Format the entries from the line containing "has width=1200, height=484." through the line containing "In order to click on y-tick-label: 5", both included, as a JSON array of strings with one string per line. Leave out blank lines.

•••••

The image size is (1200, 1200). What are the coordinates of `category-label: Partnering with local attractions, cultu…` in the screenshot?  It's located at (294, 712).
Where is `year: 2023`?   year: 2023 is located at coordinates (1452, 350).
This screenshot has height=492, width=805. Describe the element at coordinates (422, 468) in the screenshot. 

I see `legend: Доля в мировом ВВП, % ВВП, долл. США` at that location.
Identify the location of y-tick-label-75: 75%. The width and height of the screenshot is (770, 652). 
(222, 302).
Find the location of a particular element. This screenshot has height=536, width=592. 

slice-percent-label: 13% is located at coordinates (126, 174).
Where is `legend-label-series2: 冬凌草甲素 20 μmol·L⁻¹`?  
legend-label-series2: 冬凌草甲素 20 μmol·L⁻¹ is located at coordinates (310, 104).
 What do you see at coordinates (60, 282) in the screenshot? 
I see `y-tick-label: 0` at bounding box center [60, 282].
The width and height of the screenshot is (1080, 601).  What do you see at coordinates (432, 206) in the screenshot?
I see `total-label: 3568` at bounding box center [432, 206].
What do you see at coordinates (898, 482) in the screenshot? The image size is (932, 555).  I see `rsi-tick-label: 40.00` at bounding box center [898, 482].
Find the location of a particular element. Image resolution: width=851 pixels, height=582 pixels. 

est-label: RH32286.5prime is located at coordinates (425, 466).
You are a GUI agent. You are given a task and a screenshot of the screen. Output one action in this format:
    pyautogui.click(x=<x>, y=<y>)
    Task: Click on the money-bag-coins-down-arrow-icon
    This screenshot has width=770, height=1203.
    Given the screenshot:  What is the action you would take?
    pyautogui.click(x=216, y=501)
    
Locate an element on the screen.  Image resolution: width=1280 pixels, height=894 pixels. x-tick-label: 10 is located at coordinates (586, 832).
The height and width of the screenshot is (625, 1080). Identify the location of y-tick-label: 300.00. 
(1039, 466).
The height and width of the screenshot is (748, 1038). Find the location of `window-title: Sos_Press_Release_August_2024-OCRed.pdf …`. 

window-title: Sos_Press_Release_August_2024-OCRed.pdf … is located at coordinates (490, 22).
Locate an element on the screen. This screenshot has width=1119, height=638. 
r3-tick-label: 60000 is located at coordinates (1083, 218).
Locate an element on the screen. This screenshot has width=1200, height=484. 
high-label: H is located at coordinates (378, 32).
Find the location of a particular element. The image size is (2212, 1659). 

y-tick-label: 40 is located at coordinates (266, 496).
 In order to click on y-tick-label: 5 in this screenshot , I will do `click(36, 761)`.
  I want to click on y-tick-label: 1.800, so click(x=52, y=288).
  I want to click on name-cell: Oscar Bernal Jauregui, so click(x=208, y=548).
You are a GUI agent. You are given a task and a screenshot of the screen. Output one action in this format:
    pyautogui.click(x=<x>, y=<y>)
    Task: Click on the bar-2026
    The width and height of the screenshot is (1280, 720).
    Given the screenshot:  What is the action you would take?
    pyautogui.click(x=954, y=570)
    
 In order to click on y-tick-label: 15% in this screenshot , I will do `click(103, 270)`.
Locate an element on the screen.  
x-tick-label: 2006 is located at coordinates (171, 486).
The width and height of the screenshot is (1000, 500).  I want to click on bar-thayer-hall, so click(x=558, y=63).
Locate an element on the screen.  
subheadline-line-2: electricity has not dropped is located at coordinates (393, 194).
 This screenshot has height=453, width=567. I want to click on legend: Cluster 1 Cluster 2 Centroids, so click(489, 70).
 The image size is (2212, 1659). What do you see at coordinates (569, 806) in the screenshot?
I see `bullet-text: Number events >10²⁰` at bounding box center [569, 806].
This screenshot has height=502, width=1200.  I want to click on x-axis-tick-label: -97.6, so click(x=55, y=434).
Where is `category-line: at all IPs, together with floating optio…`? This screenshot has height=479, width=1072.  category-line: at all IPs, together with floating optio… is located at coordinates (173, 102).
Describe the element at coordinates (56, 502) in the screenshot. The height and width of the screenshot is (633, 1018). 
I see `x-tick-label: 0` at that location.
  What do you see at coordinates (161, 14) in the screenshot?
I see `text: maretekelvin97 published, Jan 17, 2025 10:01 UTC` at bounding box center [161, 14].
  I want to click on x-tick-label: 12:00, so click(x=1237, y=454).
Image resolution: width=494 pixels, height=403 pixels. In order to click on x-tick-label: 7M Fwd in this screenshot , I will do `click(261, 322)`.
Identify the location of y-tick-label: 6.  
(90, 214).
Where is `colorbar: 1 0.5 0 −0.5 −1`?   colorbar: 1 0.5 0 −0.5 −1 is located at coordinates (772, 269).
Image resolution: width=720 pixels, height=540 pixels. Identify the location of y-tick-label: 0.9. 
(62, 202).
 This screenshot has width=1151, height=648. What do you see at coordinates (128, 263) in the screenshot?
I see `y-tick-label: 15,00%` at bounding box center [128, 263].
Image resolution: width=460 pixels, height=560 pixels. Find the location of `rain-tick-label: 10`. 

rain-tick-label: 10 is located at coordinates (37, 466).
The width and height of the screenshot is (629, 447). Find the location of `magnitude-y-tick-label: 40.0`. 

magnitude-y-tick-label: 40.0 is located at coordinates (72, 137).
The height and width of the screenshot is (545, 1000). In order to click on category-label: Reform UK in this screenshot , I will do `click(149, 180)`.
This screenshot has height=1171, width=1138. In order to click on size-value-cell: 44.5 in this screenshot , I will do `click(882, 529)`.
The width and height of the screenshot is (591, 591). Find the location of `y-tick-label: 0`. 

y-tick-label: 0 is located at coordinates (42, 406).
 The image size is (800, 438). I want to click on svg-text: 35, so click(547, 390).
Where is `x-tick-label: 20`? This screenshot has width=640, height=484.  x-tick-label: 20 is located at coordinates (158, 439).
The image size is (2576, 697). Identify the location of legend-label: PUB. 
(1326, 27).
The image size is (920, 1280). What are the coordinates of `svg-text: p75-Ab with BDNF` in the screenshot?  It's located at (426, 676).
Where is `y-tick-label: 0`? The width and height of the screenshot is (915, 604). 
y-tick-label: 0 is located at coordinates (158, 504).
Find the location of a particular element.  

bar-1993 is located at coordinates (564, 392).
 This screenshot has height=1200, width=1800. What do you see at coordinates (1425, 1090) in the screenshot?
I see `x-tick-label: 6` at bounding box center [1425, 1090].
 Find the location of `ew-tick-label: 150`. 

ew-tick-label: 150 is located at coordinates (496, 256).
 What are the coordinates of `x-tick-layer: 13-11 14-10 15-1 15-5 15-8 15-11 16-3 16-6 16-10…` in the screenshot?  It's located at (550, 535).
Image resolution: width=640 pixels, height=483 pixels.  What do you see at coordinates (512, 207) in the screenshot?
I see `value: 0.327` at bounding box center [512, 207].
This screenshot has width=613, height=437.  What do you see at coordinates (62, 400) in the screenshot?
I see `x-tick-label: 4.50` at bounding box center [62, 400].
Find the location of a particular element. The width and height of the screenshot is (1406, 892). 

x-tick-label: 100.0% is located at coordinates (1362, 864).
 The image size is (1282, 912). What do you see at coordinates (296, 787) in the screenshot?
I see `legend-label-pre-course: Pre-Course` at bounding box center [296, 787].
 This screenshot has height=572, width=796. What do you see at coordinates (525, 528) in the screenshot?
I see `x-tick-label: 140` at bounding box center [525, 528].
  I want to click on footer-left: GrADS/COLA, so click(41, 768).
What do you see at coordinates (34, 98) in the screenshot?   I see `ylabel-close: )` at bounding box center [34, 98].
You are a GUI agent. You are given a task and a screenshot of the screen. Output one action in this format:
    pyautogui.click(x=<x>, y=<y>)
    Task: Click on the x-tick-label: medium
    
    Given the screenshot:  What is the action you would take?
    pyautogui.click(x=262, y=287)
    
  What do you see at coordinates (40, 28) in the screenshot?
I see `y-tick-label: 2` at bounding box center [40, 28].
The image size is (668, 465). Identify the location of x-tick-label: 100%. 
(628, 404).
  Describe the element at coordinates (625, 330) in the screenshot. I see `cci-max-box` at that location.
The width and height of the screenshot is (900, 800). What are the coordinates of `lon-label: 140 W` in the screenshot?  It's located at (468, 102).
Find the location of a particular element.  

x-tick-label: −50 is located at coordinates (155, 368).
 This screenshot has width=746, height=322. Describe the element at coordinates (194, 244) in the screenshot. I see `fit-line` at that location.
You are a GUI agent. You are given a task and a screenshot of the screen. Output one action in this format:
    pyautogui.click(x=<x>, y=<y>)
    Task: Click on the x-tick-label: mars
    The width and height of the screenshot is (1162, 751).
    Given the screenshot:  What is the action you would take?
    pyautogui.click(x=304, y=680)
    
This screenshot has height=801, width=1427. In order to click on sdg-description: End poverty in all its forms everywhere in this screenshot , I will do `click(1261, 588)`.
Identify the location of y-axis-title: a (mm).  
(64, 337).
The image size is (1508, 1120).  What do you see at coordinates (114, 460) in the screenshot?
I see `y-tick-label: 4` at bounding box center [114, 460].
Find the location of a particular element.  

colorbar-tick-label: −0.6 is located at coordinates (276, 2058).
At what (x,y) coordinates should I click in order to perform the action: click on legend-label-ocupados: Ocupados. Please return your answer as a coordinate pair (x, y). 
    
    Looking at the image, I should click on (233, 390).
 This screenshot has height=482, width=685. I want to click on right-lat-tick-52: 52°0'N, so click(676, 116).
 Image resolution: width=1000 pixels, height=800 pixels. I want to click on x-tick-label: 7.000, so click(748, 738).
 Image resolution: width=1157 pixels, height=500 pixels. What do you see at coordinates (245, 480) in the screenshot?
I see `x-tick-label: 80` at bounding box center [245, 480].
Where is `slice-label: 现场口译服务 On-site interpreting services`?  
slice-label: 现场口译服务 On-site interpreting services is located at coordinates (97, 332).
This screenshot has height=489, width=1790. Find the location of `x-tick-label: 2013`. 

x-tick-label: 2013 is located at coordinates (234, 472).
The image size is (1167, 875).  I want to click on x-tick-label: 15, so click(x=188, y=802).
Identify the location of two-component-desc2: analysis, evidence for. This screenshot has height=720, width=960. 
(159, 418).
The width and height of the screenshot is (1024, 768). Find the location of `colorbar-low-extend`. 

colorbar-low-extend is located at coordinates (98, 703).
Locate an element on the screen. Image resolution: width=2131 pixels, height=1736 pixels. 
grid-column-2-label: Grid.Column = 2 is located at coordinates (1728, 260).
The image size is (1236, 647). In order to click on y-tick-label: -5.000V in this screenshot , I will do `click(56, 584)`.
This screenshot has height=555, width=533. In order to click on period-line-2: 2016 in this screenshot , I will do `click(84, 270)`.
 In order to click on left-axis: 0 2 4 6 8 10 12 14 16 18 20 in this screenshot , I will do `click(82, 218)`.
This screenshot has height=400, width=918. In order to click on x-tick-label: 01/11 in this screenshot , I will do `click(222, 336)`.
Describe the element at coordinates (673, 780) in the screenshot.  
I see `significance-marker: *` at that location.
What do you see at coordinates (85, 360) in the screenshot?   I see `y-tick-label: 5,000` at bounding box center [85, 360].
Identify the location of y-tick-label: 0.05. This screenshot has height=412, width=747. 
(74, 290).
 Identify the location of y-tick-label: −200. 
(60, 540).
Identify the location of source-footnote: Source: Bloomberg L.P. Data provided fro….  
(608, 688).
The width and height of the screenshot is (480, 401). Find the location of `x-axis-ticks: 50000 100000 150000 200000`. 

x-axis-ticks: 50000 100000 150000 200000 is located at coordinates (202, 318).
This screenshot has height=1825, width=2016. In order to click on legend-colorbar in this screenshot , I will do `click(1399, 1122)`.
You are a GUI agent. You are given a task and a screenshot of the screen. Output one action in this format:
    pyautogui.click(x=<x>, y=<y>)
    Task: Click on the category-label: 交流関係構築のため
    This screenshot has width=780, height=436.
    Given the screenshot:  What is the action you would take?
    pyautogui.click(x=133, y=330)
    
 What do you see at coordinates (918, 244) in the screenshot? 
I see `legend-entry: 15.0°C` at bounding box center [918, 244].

•••••

__Exercise response__
[
  "Locate an element on the screen. This screenshot has width=1200, height=484. ",
  "high-label: H is located at coordinates (378, 32).",
  "Find the location of a particular element. The image size is (2212, 1659). ",
  "y-tick-label: 40 is located at coordinates (266, 496).",
  " In order to click on y-tick-label: 5 in this screenshot , I will do `click(36, 761)`."
]